§ **Work request**
How many lines in the entries below include the string "agent"? Answer with the number only.

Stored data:
BEGIN
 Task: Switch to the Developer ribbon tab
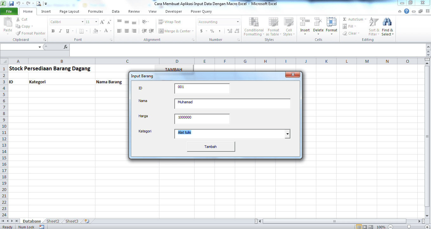pos(173,11)
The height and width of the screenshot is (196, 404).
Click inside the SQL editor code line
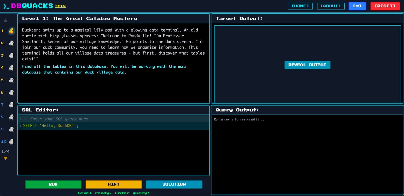pos(95,126)
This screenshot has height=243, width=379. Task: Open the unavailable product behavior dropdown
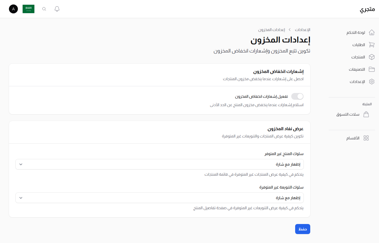pyautogui.click(x=160, y=164)
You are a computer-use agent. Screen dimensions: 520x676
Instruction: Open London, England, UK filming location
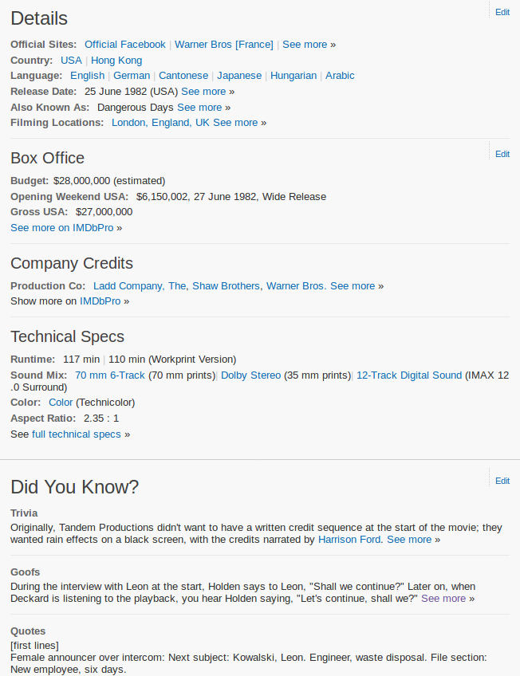pyautogui.click(x=160, y=123)
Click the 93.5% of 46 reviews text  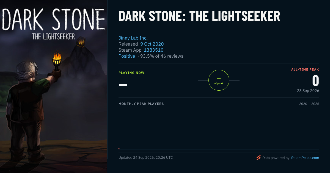pos(162,56)
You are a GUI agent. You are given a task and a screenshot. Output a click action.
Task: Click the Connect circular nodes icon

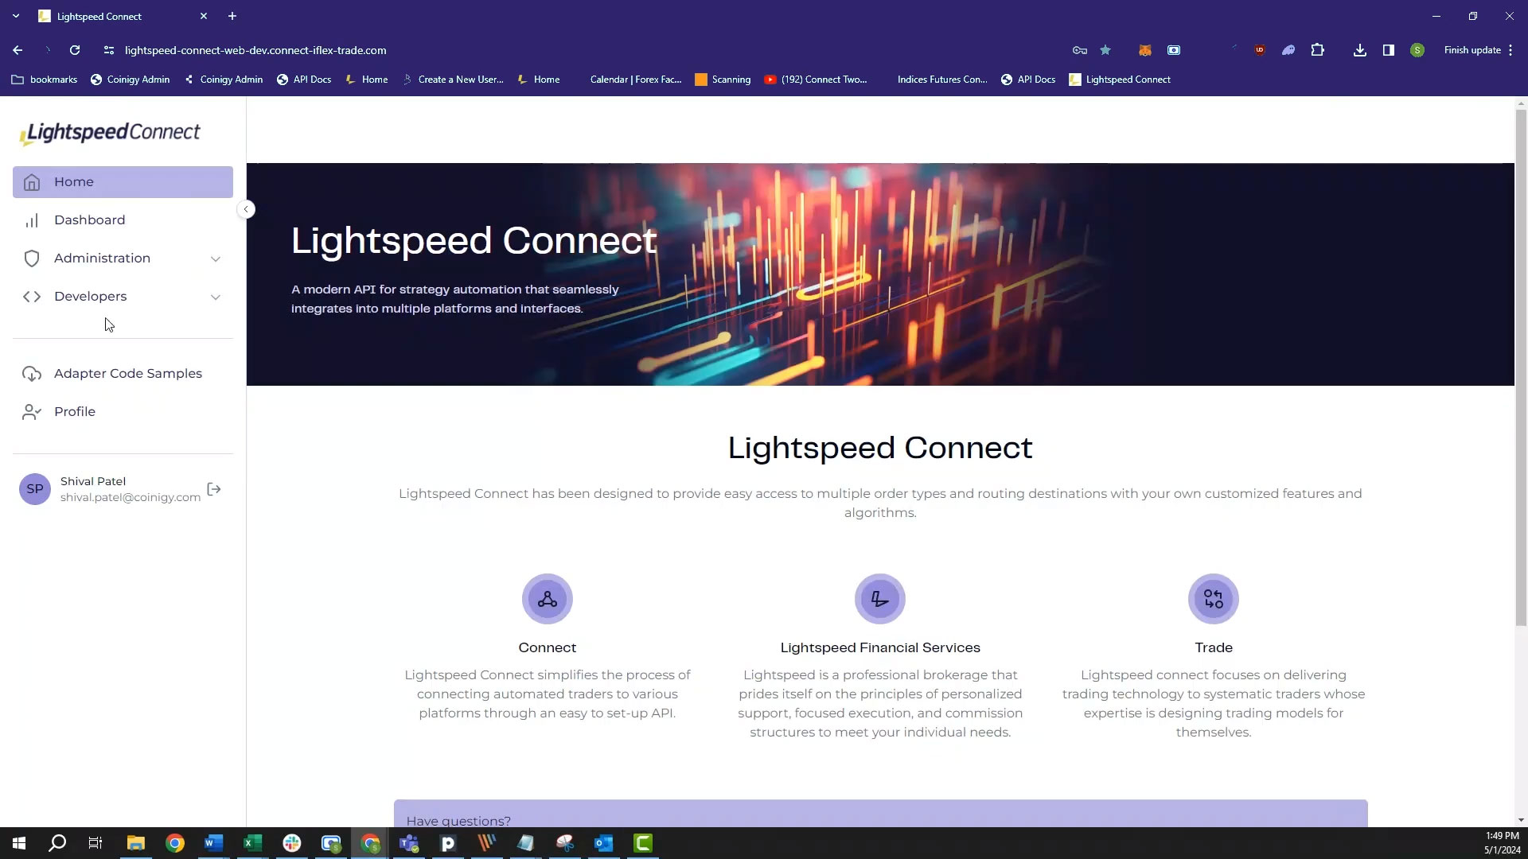547,599
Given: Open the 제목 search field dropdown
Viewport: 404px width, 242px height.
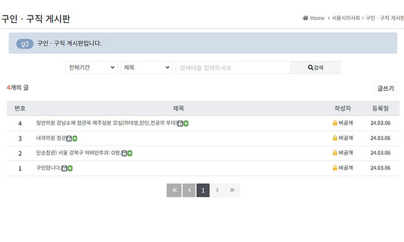Looking at the screenshot, I should pyautogui.click(x=146, y=68).
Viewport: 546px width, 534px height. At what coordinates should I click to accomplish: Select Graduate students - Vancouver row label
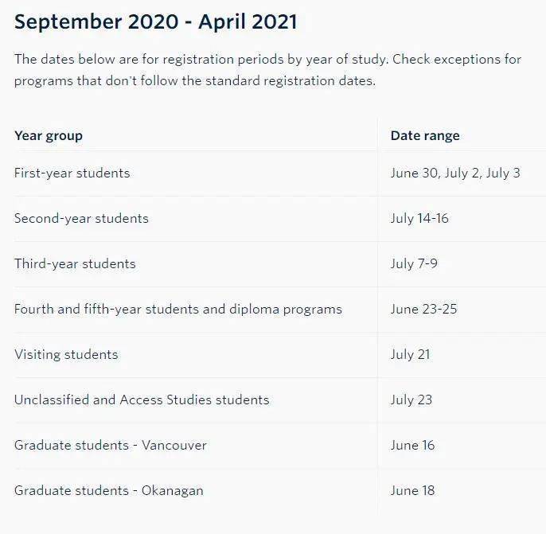(111, 445)
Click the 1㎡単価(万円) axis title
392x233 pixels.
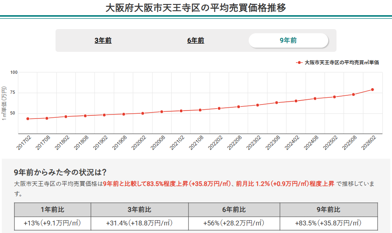(5, 102)
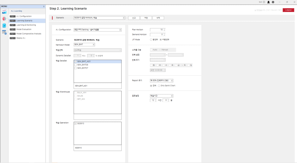Open the chart analytics sidebar icon

click(4, 12)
END
§ **Task result**
2